## TASKS TO COMPLETE
1. Answer these questions using the mailing-list message below:
(a) What expression does Greg say would work if Prototype's inspect function is recursive?
(b) On what date and at what time was Sam's message sent?
(c) To what address was Sam's message sent?
2. Pick up the mailing-list message about inspecting a returned object and continue it from its final sentence.

## EXCERPTED TEXT
*** Begin section ***
Title: Message

Is Prototype’s inspect function recursive?  If it is, then $H(results).inspect() would work.  Otherwise, you’ll have to come up with your own recursive function.

 

Greg

 


From: [EMAIL PROTECTED] [mailto:[EMAIL PROTECTED] On Behalf Of Sam
Sent: Friday, July 28, 2006 12:33 PM
To: rails-spinoffs@lists.rubyonrails.org
Subject: RE: [Rails-spinoffs] XML Question

 

Greg,

 

OK, there's objects in objects.  Nice...

 

For debugging purposes, what's the simplest way to convert the entire returned object to a string for inspection?
*** End section ***
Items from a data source
*** Begin section ***
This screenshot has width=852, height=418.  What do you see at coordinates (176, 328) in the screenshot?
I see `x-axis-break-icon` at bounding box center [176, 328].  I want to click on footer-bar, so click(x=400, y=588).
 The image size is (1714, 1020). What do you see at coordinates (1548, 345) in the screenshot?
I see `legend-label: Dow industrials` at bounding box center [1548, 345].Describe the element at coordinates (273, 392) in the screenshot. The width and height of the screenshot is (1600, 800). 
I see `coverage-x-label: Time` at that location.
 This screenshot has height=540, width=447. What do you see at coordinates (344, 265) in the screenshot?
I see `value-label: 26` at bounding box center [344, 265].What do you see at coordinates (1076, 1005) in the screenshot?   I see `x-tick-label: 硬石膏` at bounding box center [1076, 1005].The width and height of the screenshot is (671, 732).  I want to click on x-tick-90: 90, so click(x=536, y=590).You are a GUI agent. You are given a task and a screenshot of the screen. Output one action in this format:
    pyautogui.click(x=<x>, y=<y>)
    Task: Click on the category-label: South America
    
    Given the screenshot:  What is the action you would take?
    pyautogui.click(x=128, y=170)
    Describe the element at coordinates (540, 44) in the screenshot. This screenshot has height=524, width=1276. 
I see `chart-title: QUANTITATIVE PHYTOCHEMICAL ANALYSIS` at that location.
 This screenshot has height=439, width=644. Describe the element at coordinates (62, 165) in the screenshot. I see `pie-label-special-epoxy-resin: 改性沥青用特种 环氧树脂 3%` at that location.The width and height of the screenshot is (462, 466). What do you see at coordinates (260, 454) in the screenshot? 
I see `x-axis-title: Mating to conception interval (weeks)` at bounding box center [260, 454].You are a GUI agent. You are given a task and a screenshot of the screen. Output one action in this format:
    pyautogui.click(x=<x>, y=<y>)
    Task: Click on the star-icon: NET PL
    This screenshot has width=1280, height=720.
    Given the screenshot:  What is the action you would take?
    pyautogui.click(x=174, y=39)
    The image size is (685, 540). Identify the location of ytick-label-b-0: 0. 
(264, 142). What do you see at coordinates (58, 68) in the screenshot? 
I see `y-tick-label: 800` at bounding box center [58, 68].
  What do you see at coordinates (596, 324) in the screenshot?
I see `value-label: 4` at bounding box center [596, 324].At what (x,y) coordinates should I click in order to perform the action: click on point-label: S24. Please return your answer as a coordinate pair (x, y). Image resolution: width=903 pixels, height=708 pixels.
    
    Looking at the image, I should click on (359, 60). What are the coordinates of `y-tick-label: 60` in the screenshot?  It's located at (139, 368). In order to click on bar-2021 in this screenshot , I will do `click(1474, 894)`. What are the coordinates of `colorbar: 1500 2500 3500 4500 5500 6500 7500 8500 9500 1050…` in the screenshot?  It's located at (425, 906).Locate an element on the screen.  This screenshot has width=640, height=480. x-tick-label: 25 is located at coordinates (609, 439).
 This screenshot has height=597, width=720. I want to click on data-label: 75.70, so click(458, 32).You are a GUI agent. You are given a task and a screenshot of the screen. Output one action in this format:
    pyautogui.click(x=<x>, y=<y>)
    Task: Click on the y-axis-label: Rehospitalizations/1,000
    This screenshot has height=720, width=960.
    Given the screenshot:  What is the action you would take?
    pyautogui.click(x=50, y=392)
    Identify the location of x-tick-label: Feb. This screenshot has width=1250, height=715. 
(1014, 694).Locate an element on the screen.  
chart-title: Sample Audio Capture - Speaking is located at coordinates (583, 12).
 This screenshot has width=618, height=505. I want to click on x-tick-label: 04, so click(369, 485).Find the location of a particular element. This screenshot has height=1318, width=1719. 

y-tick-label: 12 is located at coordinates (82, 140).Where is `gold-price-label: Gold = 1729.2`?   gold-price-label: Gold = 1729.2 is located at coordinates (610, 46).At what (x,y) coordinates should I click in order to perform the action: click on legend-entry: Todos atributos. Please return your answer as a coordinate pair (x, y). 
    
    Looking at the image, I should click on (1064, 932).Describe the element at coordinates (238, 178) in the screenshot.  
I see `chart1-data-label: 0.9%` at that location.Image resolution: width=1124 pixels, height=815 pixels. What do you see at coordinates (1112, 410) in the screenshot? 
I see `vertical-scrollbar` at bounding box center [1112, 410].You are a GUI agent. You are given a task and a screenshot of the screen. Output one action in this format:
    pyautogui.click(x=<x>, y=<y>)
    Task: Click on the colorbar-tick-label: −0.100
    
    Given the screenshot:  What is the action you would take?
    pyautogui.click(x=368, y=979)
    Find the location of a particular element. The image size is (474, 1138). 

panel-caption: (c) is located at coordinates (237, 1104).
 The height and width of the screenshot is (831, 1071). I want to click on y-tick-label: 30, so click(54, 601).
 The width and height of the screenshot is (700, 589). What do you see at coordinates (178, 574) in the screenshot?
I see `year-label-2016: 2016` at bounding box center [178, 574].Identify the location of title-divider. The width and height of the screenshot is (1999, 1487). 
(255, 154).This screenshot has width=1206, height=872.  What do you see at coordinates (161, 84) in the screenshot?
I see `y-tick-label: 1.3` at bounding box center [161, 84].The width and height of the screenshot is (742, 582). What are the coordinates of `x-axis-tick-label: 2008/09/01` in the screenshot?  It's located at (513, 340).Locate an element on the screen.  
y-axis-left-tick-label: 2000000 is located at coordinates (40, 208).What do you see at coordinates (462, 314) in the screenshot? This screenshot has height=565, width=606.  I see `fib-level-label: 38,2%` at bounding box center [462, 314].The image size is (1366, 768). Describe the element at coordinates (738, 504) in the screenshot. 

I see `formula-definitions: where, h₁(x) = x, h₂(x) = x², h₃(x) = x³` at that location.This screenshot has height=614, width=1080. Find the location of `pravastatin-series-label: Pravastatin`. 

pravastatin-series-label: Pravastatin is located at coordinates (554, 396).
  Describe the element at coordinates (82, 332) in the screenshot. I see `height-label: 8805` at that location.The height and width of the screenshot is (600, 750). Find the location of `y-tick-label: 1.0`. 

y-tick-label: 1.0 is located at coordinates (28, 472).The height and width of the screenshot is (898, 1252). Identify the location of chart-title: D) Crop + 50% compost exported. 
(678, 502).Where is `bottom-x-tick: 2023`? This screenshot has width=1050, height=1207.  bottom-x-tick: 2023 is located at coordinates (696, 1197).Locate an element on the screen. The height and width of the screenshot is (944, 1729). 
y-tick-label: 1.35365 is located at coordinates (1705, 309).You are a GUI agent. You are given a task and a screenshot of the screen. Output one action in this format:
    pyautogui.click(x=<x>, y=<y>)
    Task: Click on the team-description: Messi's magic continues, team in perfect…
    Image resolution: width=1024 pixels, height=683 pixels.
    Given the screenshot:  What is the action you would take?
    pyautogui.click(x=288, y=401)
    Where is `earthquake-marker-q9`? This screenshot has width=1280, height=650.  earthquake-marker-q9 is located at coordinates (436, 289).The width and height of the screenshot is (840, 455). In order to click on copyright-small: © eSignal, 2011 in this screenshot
*** End section ***
## TASK-BY-TASK ANSWERS
1.
(a) $H(results).inspect()
(b) Friday, July 28, 2006, at 12:33 PM
(c) rails-spinoffs@lists.rubyonrails.org

2.
Sam

-----Original Message-----
From: [EMAIL PROTECTED] [mailto:[EMAIL PROTECTED] On Behalf Of Hill, Greg
Sent: Friday, July 28, 2006 1:57 PM
To: rails-spinoffs@lists.rubyonrails.org
Subject: RE: [Rails-spinoffs] XML Question

Well, I’m sure xPath is a lot more flexible, but holy crap is that a lot of code.  As I said, mine is limited, but serves my purposes very well.  And it’s generic enough for anyone to use, although it only handles node types 1 to 3.  Anything beyond that will be ignored (or possibly break it, I haven’t tested it thoroughly against other node types).

 

http://www.devguru.com/Technologies/xmldom/quickref/obj_node.html#types (node type information)

 

Greg

 


From: [EMAIL PROTECTED] [mailto:[EMAIL PROTECTED] On Behalf Of Sam
Sent: Friday, July 28, 2006 11:43 AM
To: rails-spinoffs@lists.rubyonrails.org
Subject: RE: [Rails-spinoffs] XML Question

 

Thanks (a lot! ).  I've had to rule out including a 100Kb xPath.js library.  Maybe this lib is a better solution.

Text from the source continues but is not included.